• Data under study:
__________

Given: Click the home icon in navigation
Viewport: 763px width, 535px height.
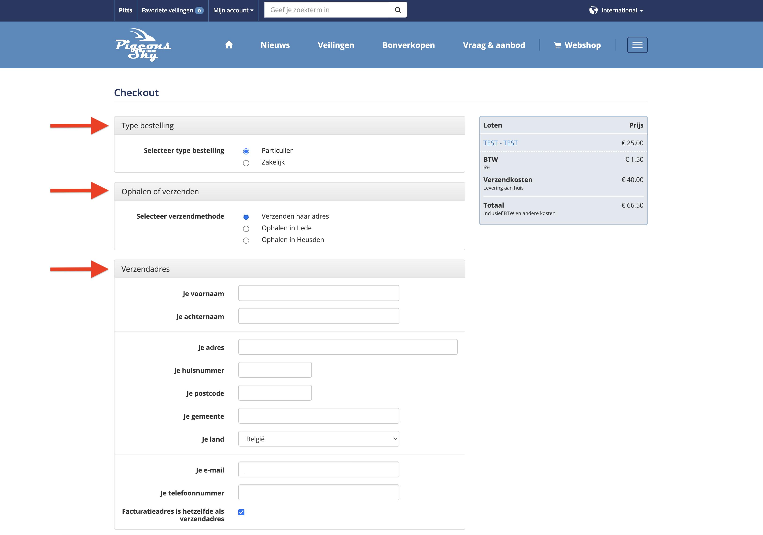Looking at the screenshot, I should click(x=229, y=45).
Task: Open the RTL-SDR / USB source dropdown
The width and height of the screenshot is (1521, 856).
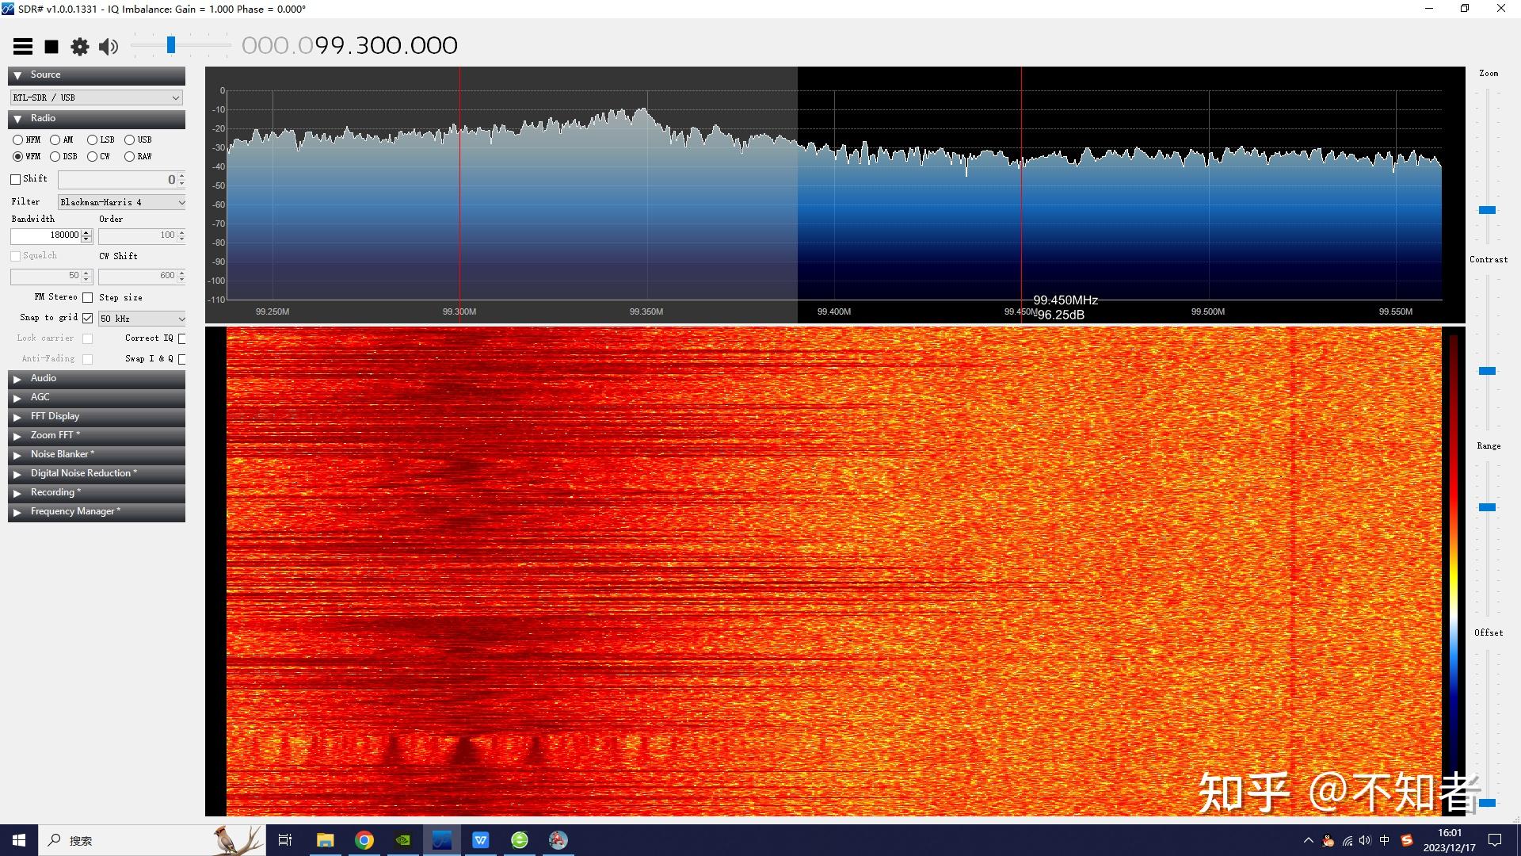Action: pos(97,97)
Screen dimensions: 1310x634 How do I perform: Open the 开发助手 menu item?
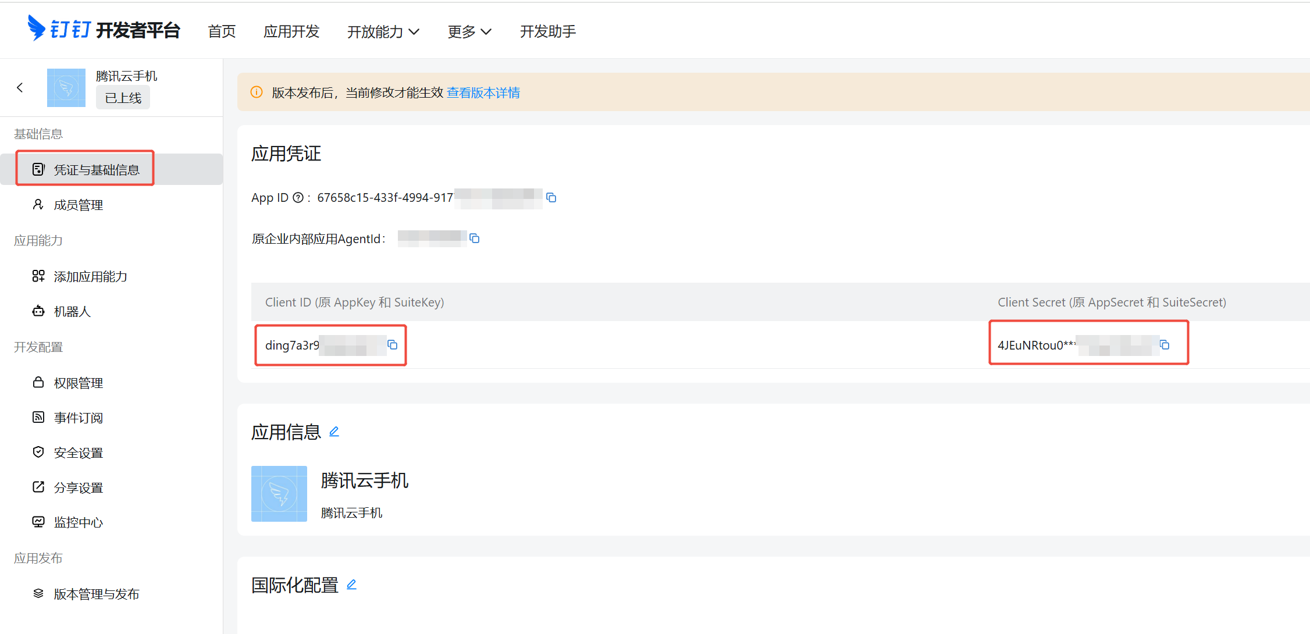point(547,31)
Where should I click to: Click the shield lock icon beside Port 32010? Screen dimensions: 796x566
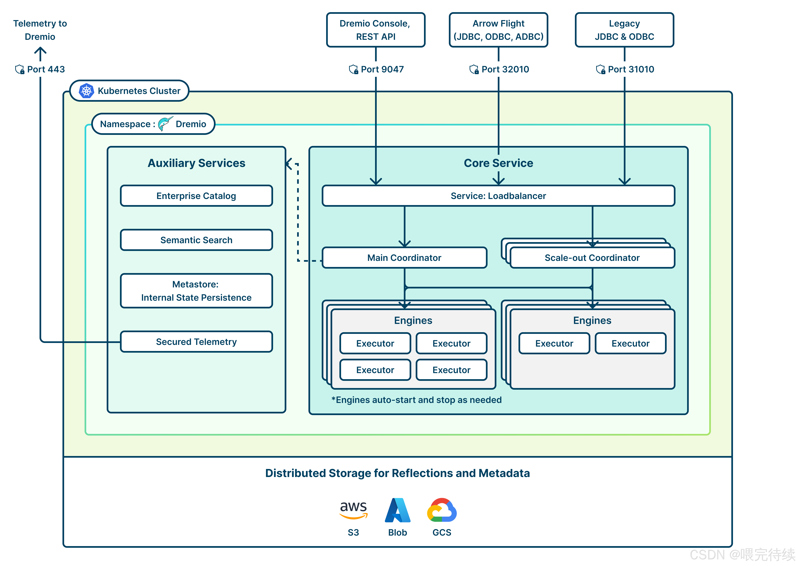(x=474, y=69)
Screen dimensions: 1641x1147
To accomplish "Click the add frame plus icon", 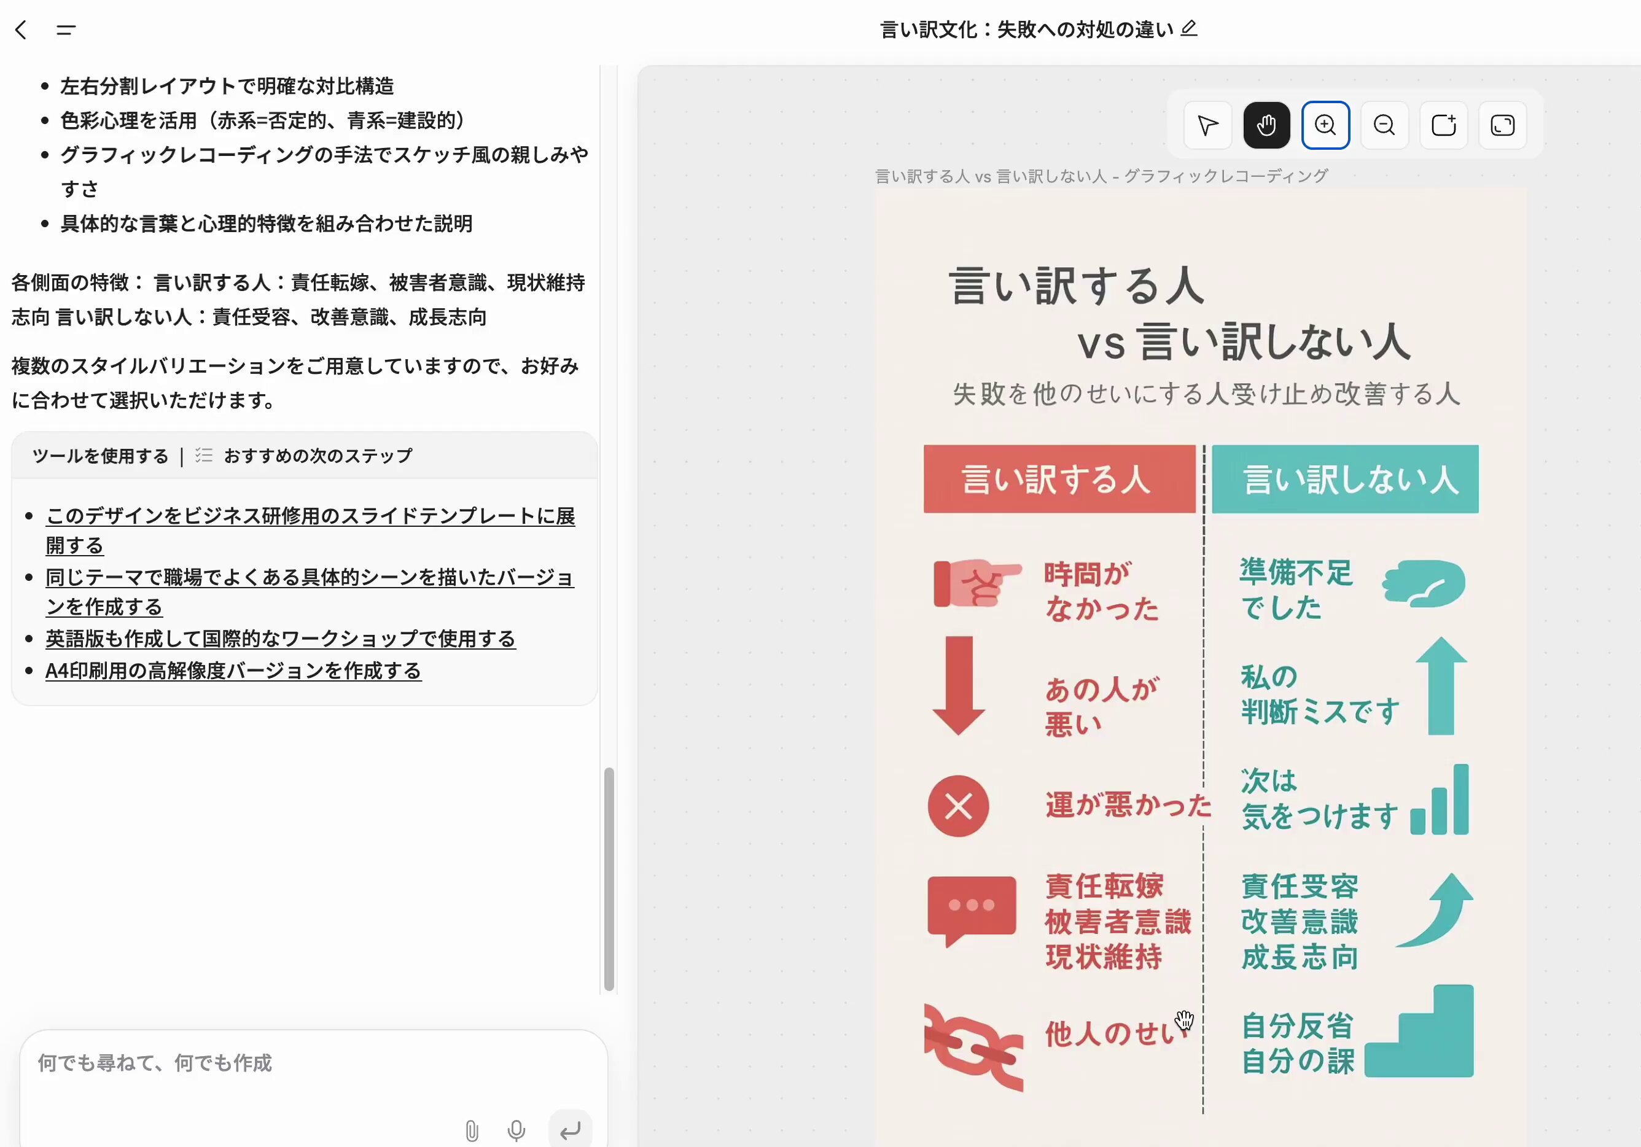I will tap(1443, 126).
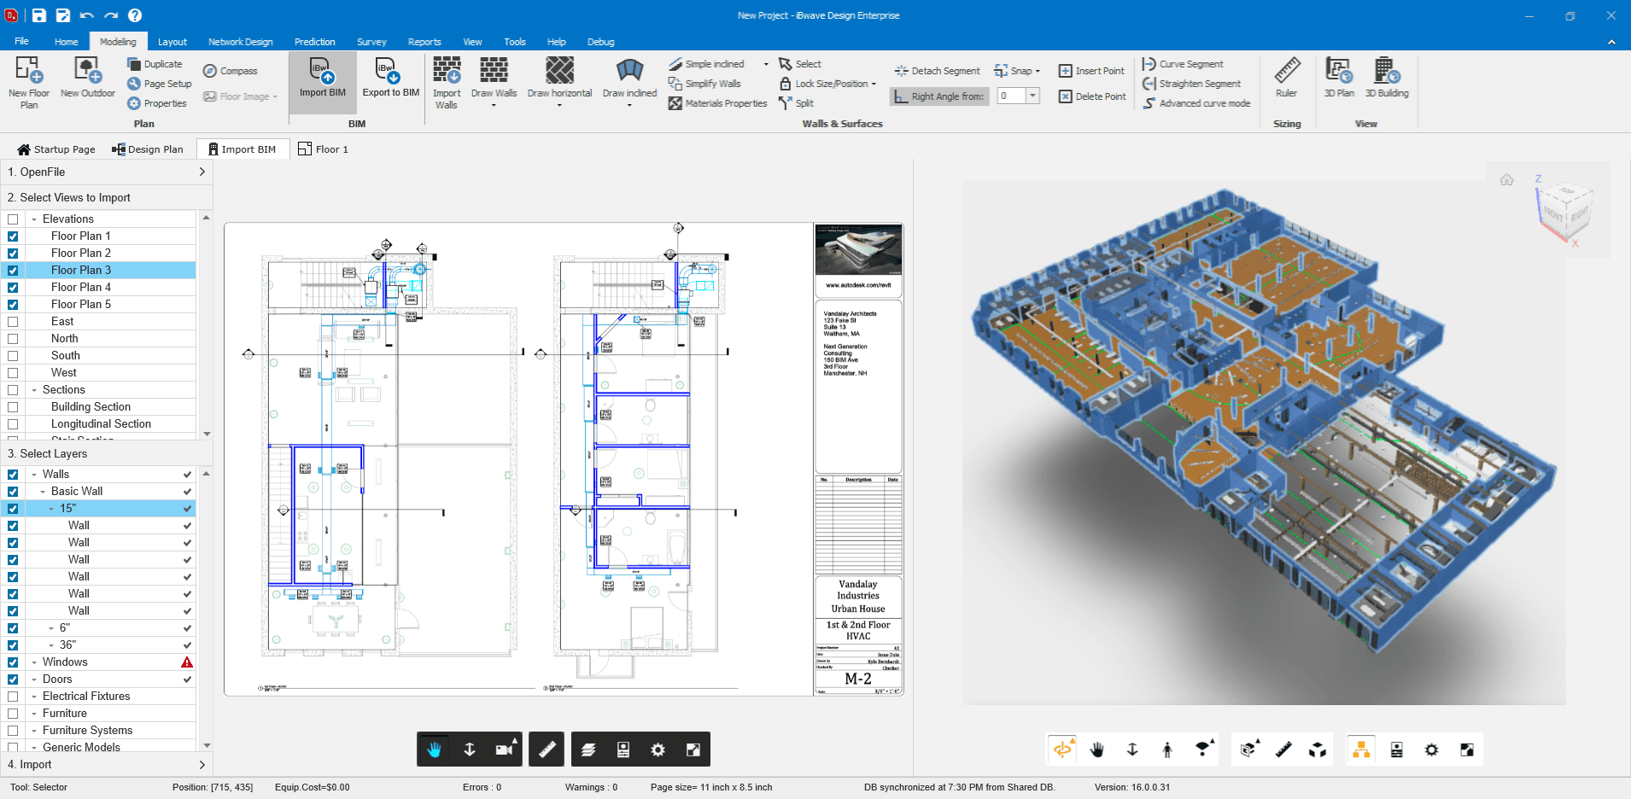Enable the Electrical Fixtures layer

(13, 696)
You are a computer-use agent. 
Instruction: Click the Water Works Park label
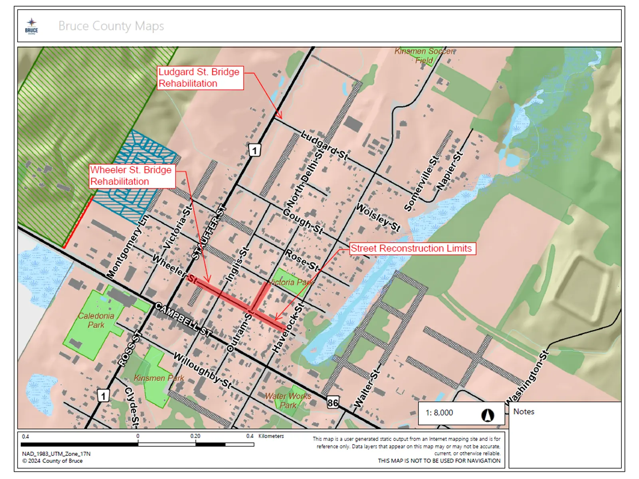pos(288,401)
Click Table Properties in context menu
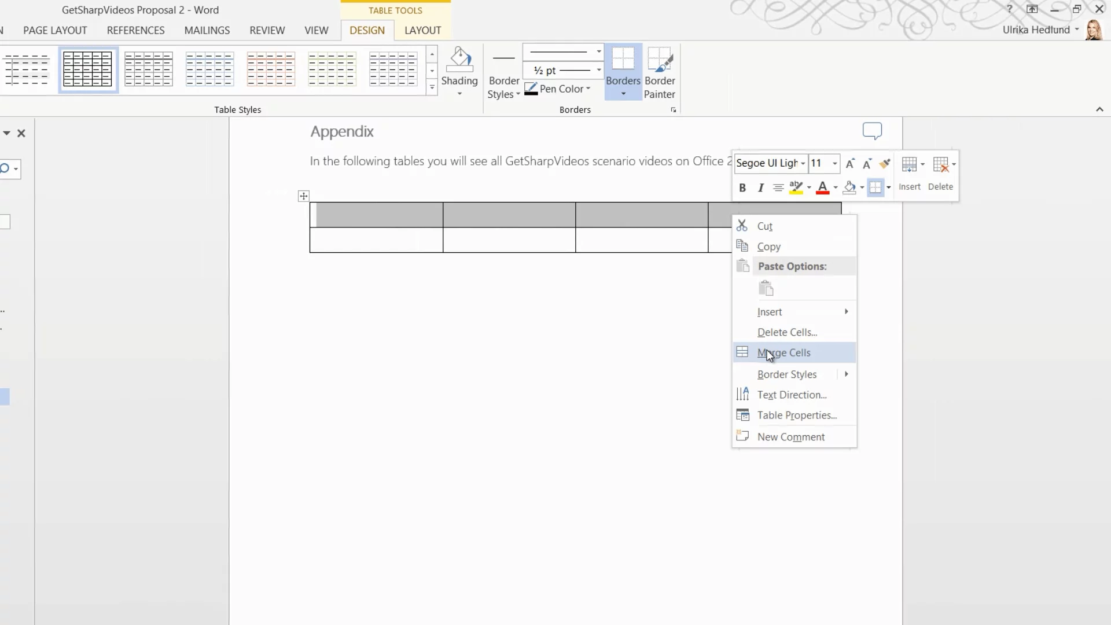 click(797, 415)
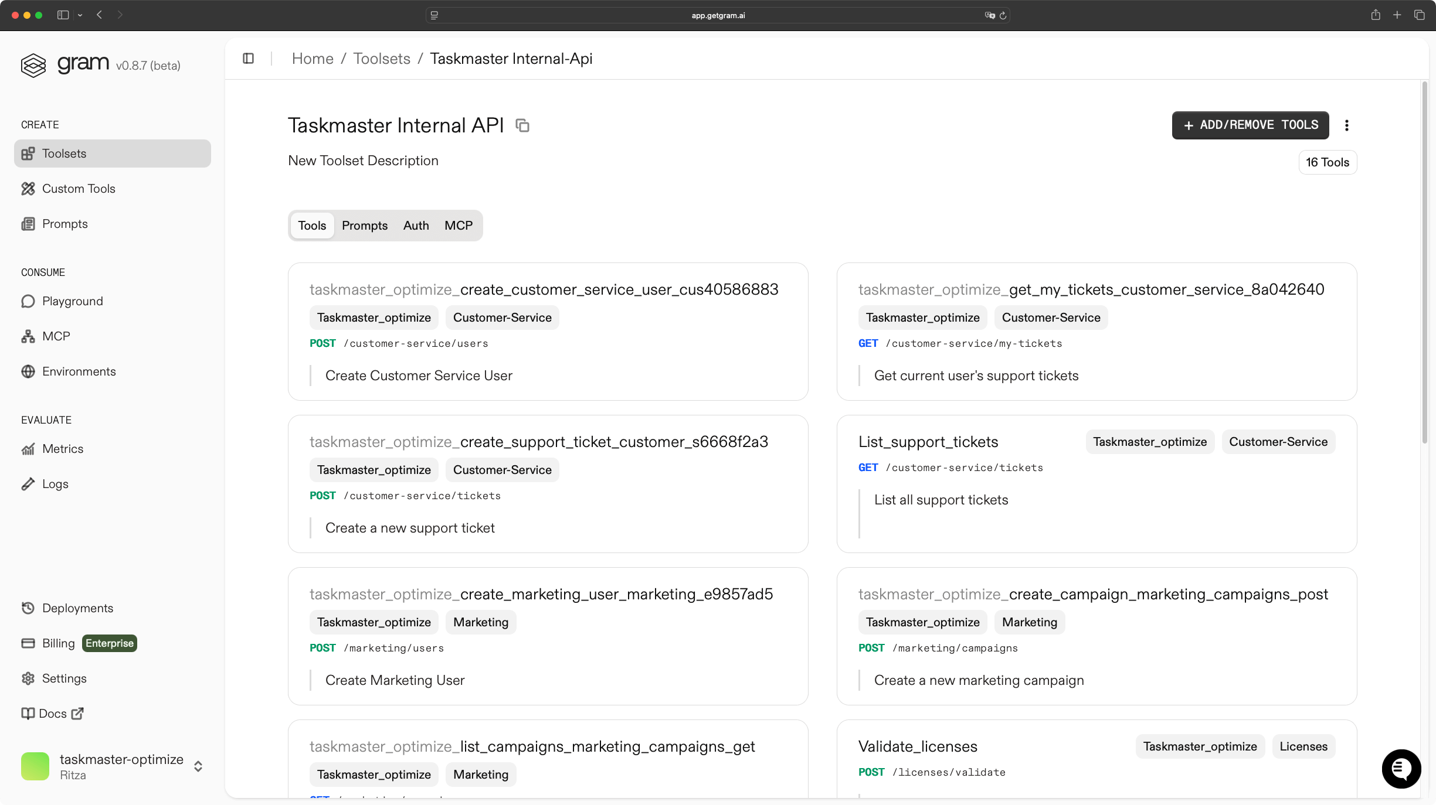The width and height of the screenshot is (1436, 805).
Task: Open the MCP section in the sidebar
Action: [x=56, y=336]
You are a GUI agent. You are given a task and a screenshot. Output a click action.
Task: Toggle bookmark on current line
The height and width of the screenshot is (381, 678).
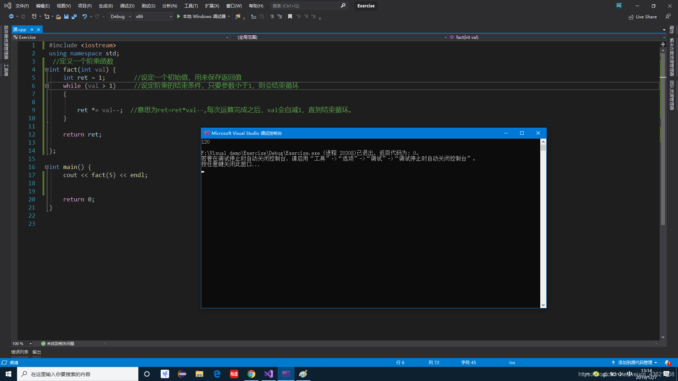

__________

• Your task:
Copy whichever lines of the records above contain the word "agent".

• Result of the task:
You are a computer-use agent. 
You are a GUI agent. You are given a task and a screenshot. Output a click action.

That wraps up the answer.